Ace Boggess – 4 poems 

FIRST SPACESHIP ON VENUS

VEB DEFA-Studio für Spielfilme, 1960

                                               

 

With props from our futuristic past—

cardboard, tin & string—how did we

break the alien code, learn

of an invasion force that never came?

We send a team, we rocket

through the roiling, radioactive clouds.

When we arrive,

we see that those who would destroy us

left their shadows on the walls.

 

Apologies, Mr. Stanislaw Lem.

Your message was garbled, or we were.

We might as well skip Venus altogether,

return instead to Solaris

where dreams come alive in ghosts of mind &

no one ever really wants to leave.


🍃

THE ANDROMEDA STRAIN

                                                             

              Universal Pictures, 1971

                       

 

Another way of saying one bomb

welcomes the apocalypse—see,

it’s not the bug-eyed greenies that get us

but our will to split an atom.

 

How I used to love this movie

when it popped up on my Sunday channels:

first film to let me feel its tension

under skin like shards of splinters.

 

The virus is the story, I thought,

unwilling to perform an autopsy on narrative.

Watching today, I know the bad guys are

we: a mean bunch of dumbfucks &

 

cosmic cavemen first encountering

solar fire that sears our bones to powder.

We frighten ourselves, shout: Look!

There are monsters here.

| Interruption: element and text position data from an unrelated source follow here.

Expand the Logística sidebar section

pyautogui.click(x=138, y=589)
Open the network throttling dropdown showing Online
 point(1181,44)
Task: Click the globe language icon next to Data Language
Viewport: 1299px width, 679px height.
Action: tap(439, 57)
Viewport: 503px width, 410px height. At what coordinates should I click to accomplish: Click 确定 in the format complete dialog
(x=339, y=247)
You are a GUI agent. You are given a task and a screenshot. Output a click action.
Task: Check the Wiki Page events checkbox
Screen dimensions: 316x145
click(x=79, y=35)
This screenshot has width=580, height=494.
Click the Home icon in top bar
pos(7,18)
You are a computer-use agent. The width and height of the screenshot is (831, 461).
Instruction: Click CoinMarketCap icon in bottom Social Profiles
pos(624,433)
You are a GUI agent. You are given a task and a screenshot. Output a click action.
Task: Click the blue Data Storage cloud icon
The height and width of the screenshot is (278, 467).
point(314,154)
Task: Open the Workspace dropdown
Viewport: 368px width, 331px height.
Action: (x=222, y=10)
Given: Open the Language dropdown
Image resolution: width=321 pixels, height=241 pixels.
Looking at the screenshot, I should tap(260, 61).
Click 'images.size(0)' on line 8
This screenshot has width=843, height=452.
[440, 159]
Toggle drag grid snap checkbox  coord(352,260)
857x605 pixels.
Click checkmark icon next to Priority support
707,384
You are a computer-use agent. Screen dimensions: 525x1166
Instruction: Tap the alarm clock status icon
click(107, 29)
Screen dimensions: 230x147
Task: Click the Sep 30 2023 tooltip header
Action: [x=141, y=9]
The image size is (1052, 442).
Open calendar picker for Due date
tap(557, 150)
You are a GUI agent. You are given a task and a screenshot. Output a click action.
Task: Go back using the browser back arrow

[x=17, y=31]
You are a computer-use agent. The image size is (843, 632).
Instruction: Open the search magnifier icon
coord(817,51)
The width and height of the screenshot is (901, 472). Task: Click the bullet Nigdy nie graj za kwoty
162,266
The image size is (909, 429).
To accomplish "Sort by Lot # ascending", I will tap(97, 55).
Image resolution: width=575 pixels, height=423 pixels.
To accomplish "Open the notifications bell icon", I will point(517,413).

Now run.

 


🍃

THE WAR OF THE WORLDS

                                                              

              Paramount Pictures, 1953

                       

 

tri-colored eyes the Martians have like separating lenses

of course we know there are no Martians

unless there are in which case….

sure some folks believed it when Welles put it on the radio

people like mutts who hear a tap at the window &

think the cat has come inside

excited over nothing

but that was sound & this is Technicolor &

what gets me: the breakdown

on those three Martian eyes: red blue green

not quite primaries but almost &

how the Martians see our world as if watching

a 3-D movie without glasses

dirty flat & nauseating

I’d want to destroy it too

I’d want to see it dead

although from the look of things I guess it is

 


🍃


NOSFERATU

                                                             

Jofa-Atelier Berlin-Johannisthal,

Prana-Film GmbH, 1922

                       

 

Never, never were things made to last so long

That what was chilling now seems more like art,

Although its writers got the story wrong.

 

Before Lugosi, Karloff, or the classic Kong,

It earned its shivers, gave the crowds a start,

A passing fright not meant to last so long.

 

The film, though grainy, sputters right along

As Mr. Schreck, who’s creepy for his part,

Does Orlok well but gets the story wrong

 

Despite so many silent voices & the organ song—

Not prime (producers of this version weren’t smart

About preserving music that wasn’t meant to last so long)—

 

When Orlok dies without a dagger’s prong

To slit his throat & pierce his soiled heart.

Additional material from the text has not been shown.